Records excerpted from a collection:
☆ ☆ ☆ ☆ ☆ ☆ ☆

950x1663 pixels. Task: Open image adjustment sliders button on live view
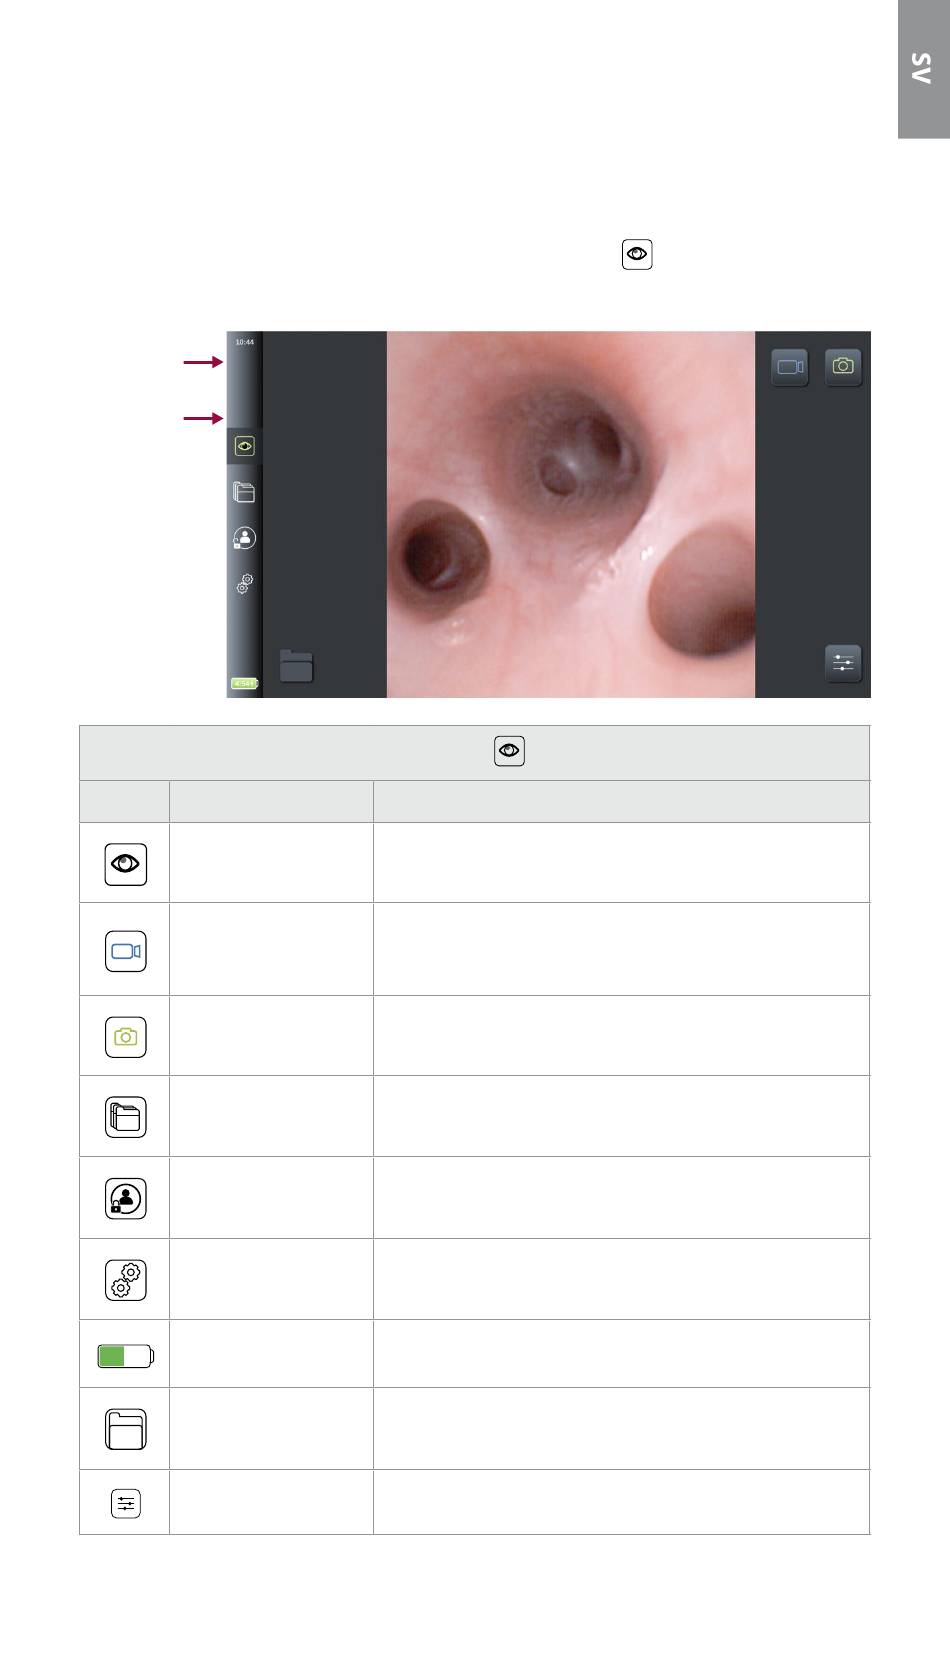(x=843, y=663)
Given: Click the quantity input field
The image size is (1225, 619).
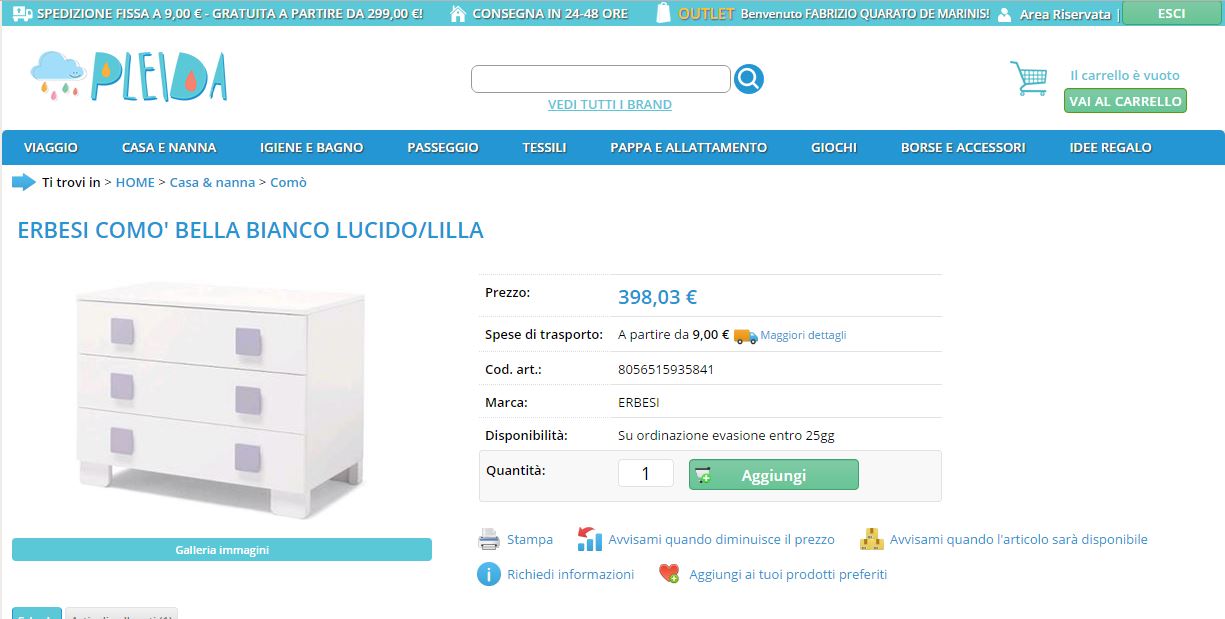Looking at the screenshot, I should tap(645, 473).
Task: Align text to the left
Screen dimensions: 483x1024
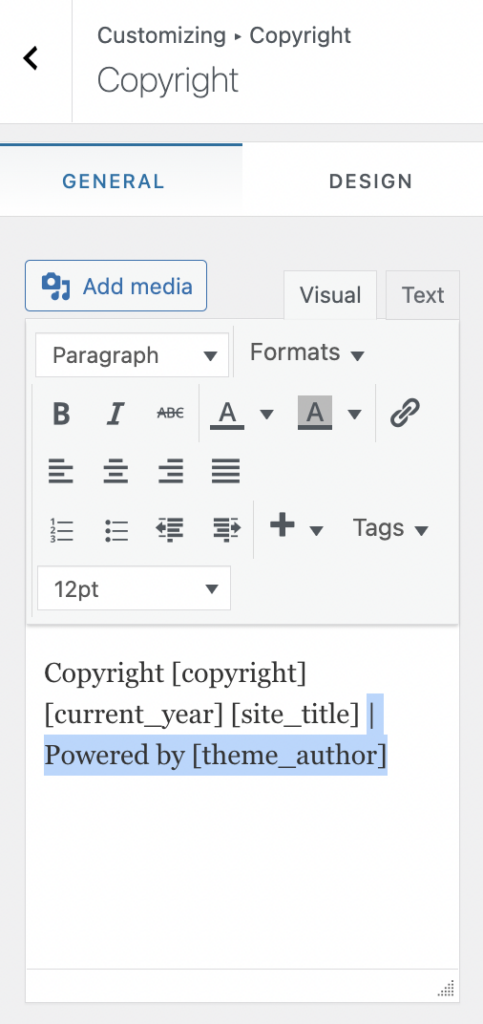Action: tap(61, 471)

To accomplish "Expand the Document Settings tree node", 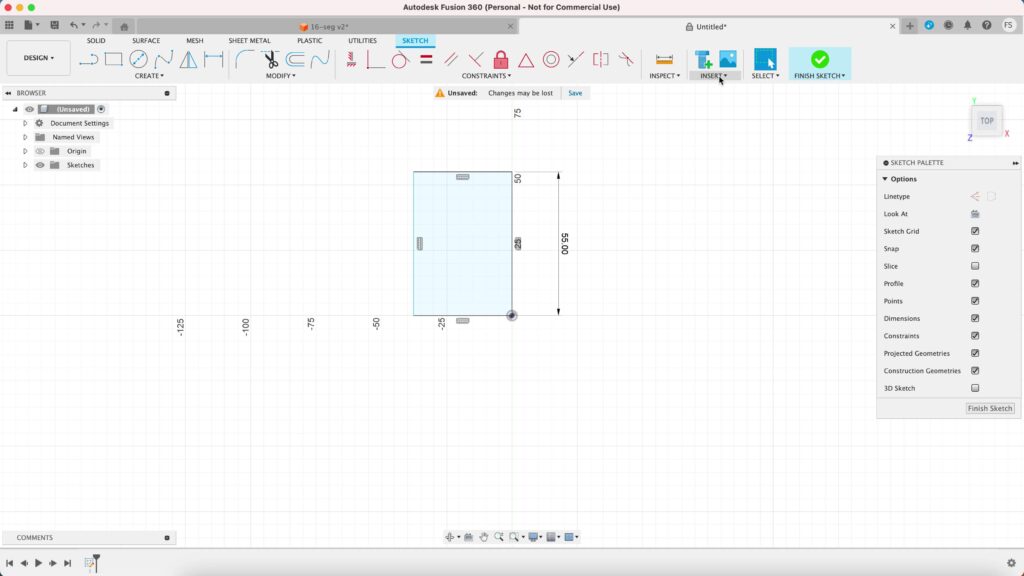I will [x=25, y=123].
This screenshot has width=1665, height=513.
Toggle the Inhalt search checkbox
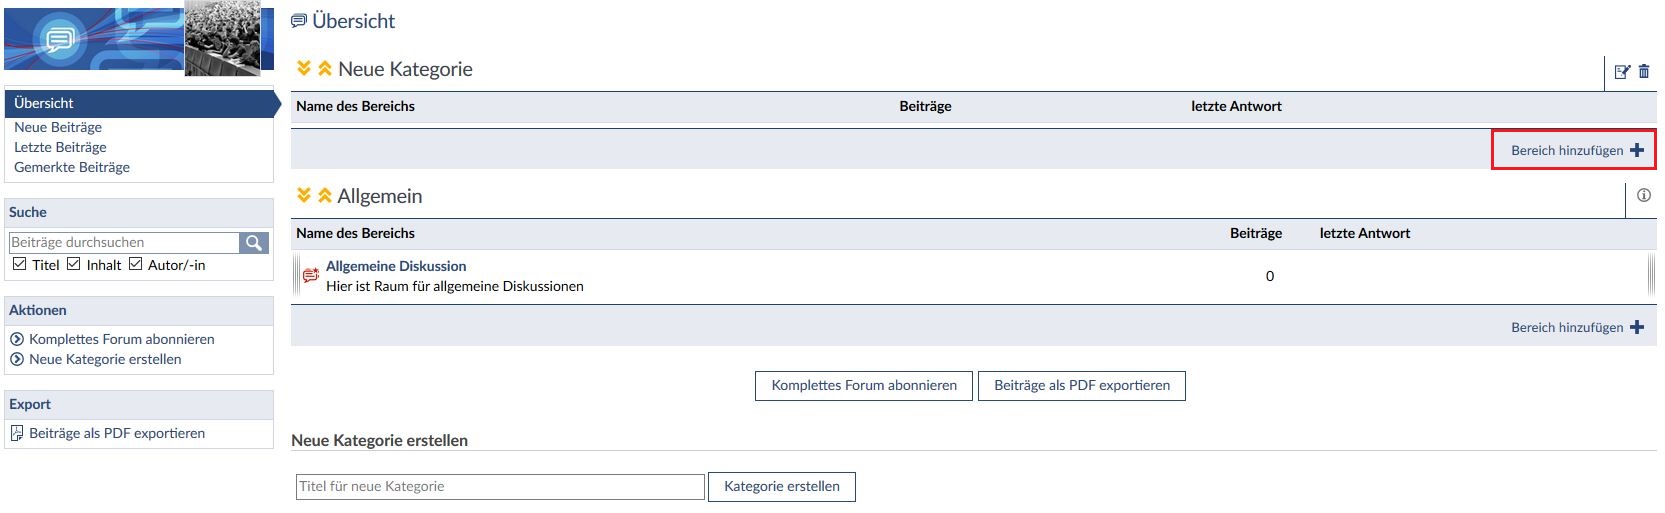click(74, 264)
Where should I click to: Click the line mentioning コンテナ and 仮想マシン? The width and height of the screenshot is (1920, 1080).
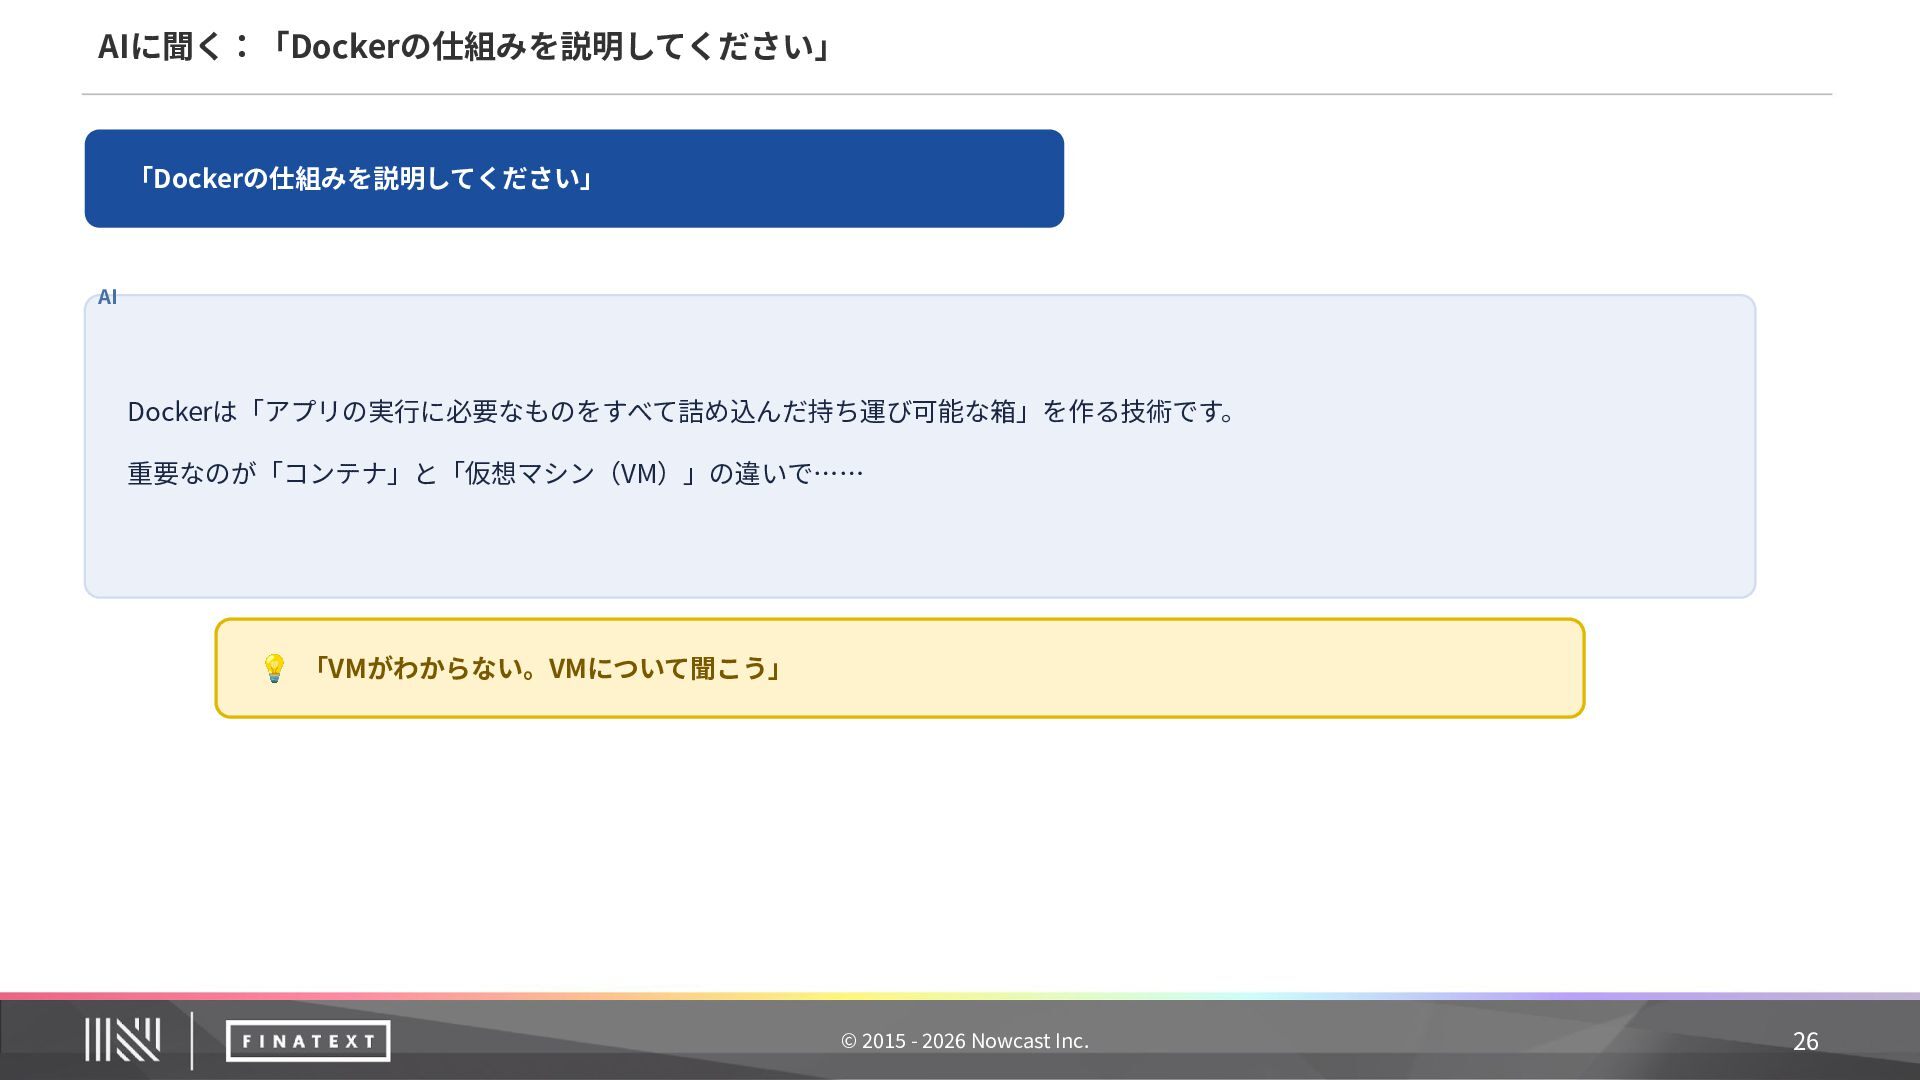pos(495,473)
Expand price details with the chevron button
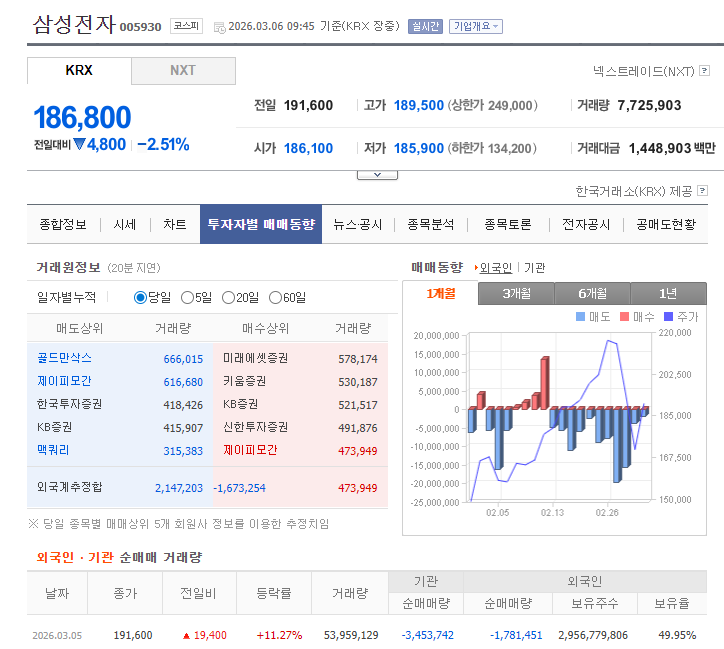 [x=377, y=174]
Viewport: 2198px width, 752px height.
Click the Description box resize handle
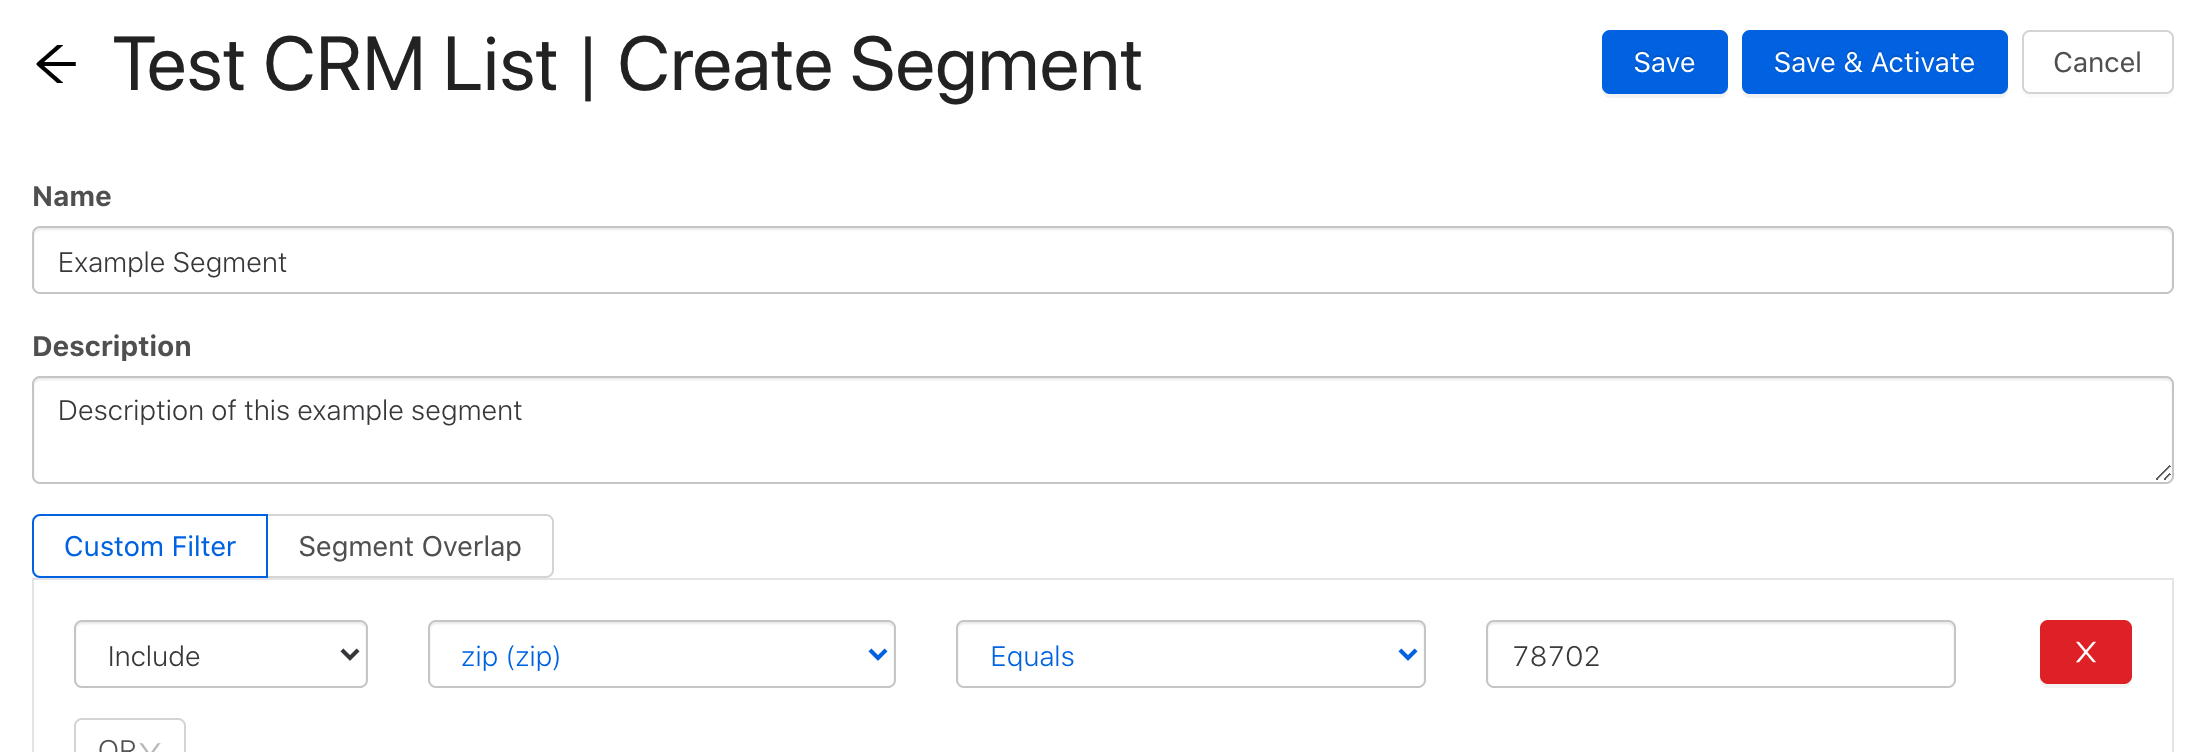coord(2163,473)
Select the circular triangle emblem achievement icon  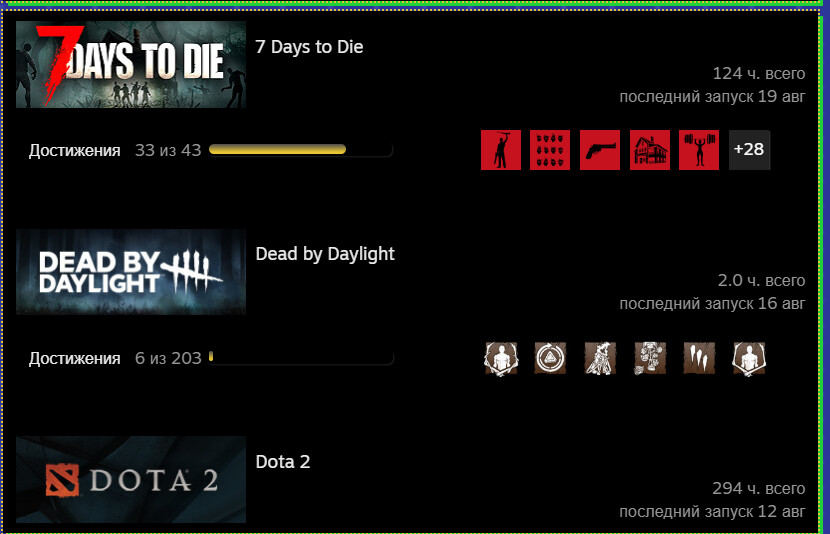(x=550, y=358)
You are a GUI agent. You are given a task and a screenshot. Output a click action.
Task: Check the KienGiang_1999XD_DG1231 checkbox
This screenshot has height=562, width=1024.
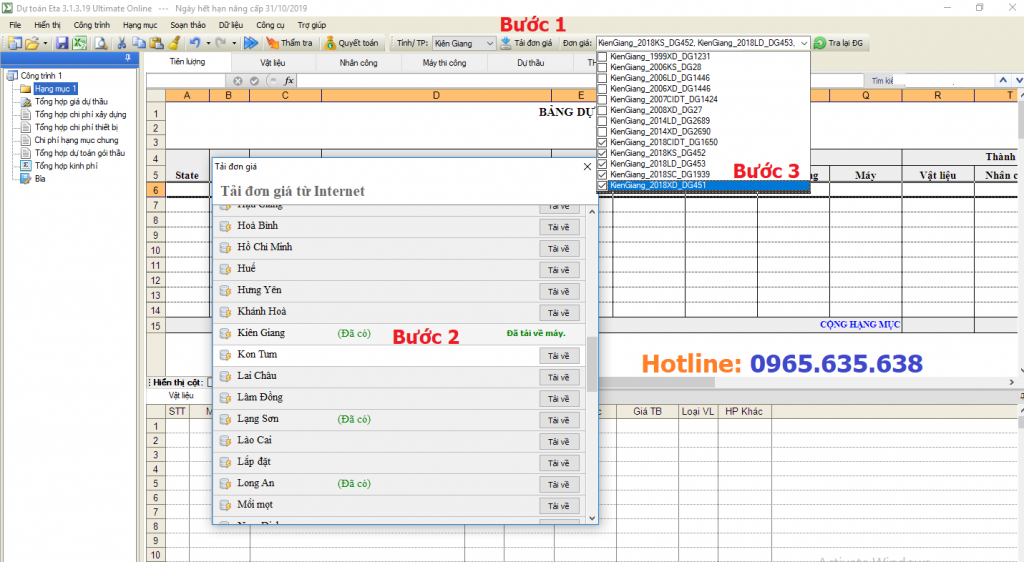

☆ ☆ ☆ ☆ ☆ ☆ ☆

Show all lines above containing "This".

This screenshot has width=1665, height=513.
This screenshot has height=562, width=1024.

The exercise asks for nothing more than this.